Longtime readers of this blog will notice a recurring fascination I have with New England’s midlist factory towns, as I’ve lived or passed through them, trying to piece the cultural character based on its vintage industry. It seems like I always end up in or around one of them, and I give you the likes of Waterbury and Torrington CT (brass), Willimantic CT and Lowell MA (textiles), Leominster MA Naugatuck CT (polymers). They’ve all as good as left, the industries, and the cities are filled with a different selection of immigrants servicing the different economic niches that are available nowadays. They’re similar enough historically, ethnically, and geographically, and make for interesting compare and contrast exercises. Do the cultural differences come from the nature of the work? Or maybe it’s the titans that once governed it. I still can’t answer that question well. You find all these old mills still perched on their now-less-polluted riverbanks, anti-jewels set in pastoral velvet, monuments in smoke-scorched red brick (America is only so old) to more barbarously productive ages. The rivers were convenient as drains or raw materials or (depending on how far back you might go) power, but the surrounding areas stayed rural for a long time, and you can head out to the outskirts of any of these places, and find, even now, a couple farms that aren’t quite given over to burbclaves. The vogue for the factories themselves is to renovate them into designer lofts, and the attendant railroads have been dismantled for scrap and landscaping.

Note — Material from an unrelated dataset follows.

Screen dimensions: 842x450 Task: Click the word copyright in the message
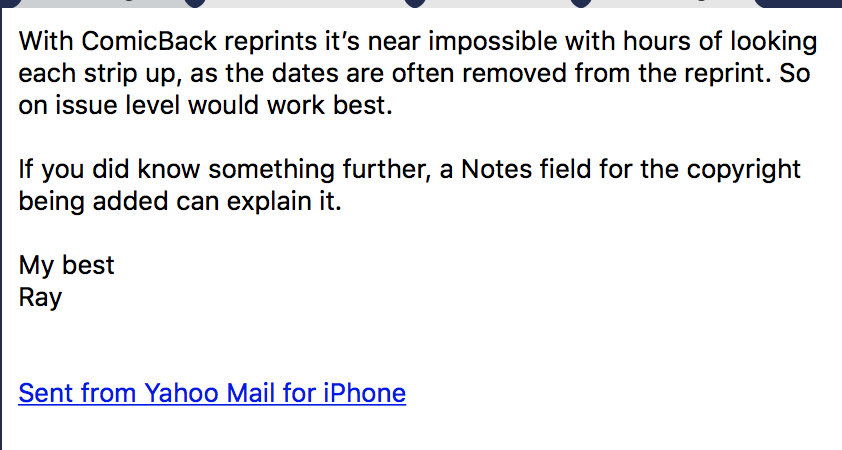tap(744, 170)
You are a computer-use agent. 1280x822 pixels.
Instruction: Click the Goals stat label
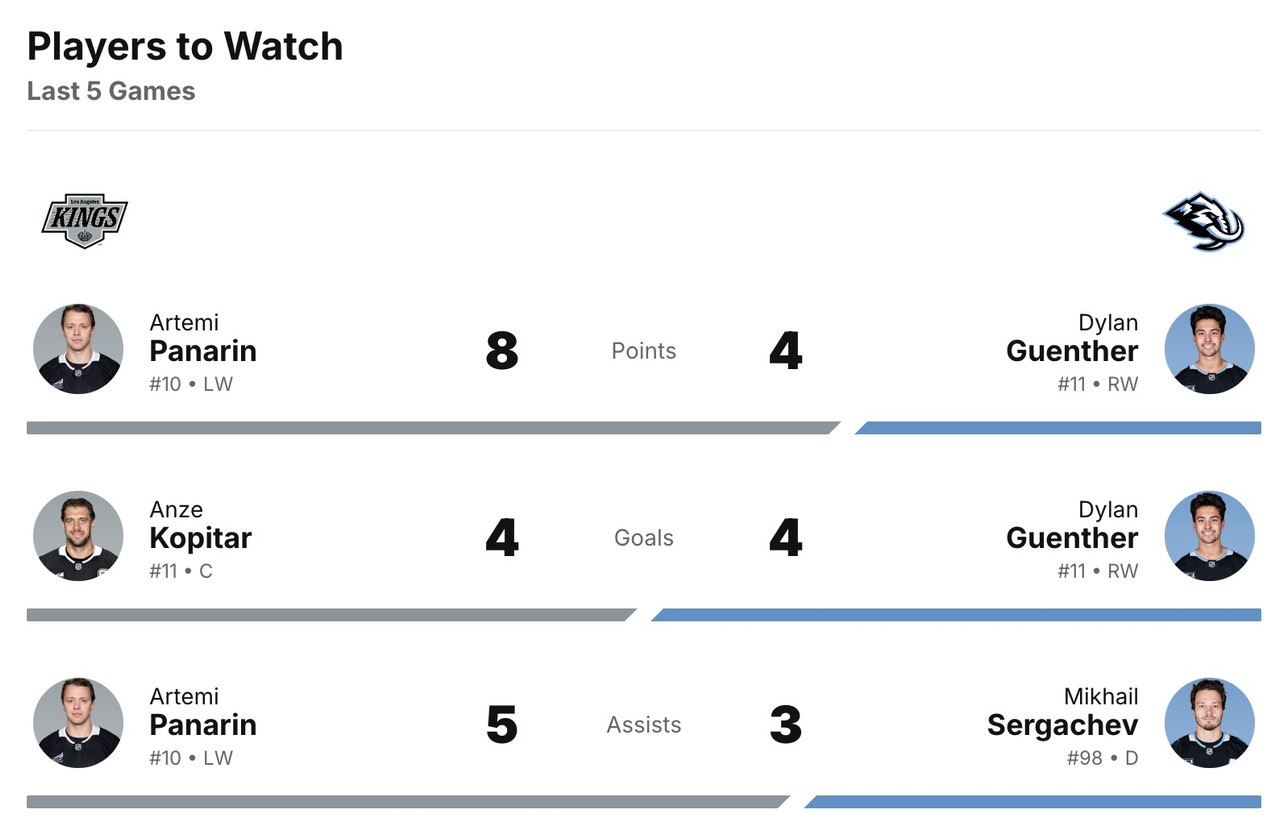pos(644,538)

My immediate and lasting impression of Troy was as a mirror of Waterbury, which is more or less where I grew up. (In one of the suburbs, itself an old factory town. I am more familiar with the edges of Waterbury, where my grandparents lived.) And although they’d look pretty comparable in a slide-by-slide comparison of their greater and lesser parts, there’s something about Troy that makes it seem so much more fundamentally shabby and depressing, like it just stopped trying. (I mean, it does have the universities, which is an incredible point in its favor, and eastern New York is almost as nice as eastern Connecticut, but these assets don’t seem to buoy the place up.) Maybe a technical college town just invites weary cynicism, because after all, who’s more grouchy and depressed than your average engineer? Waterbury, if you read the local paper, supports some sort of vindictive, authoritarian pride of place, but at least it’s something. The area is churchier, which helps the architecture some, and it has a downtown stretch that you’d be tempted to stroll around. When you drive past Waterbury, you go past the hospital, the iconic brick clocktower, and then, across the river, the south end of town manifests as white houses popping up through the trees. Troy, on the other hand, crouches on the side of the Hudson like a surly pile of rubble, like a rusting hulk, sucking away your hopes before you even cross the bridge. Yes, the alma mater rises tastefully on the hill, a pearl on the midden, and for reasons of its own, it’s been dwarfing the iconic green copper roofs with a succession of 1970s-style brutalism and zippy 1950s-style sci-fi palaces. The town itself has some notoriety for its preserved 19th century buildings, but not, like these towns east of the Berkshires, in the form of big, imposing industrial cathedrals, and more of the closed-in and oppressive variety that recalls the squalid living in old New York City that you couldn’t escape even with great wealth. Troy is a shithole’s shithole.

Although I have to say that to this day, I have never known a place in Waterbury where I’d like to get a beer, and those little niches of mordant hospitality were my absolute favorite part of living in Ilium. The place wasn’t so far gone that there weren’t places of peace and humor if you needed them, and there’s something satisfying and personal about being one to get that. And sure, the outskirts got interesting in one or two directions. It often occurs to me that maybe I’m the reason the place made such a weird impression. God knows I’m better tuned to love/hate than to uncomplicated love. Fucking regret. Seriously.